**Work item**
Repeat every line of the material that follows, word for word.
============================================================
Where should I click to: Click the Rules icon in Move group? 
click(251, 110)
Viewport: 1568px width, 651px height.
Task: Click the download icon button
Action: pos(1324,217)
============================================================
**Answer for this exercise**
Where should I click to: Click the Rules icon in Move group? 
click(251, 110)
Viewport: 1568px width, 651px height.
Task: Click the download icon button
Action: pos(1324,217)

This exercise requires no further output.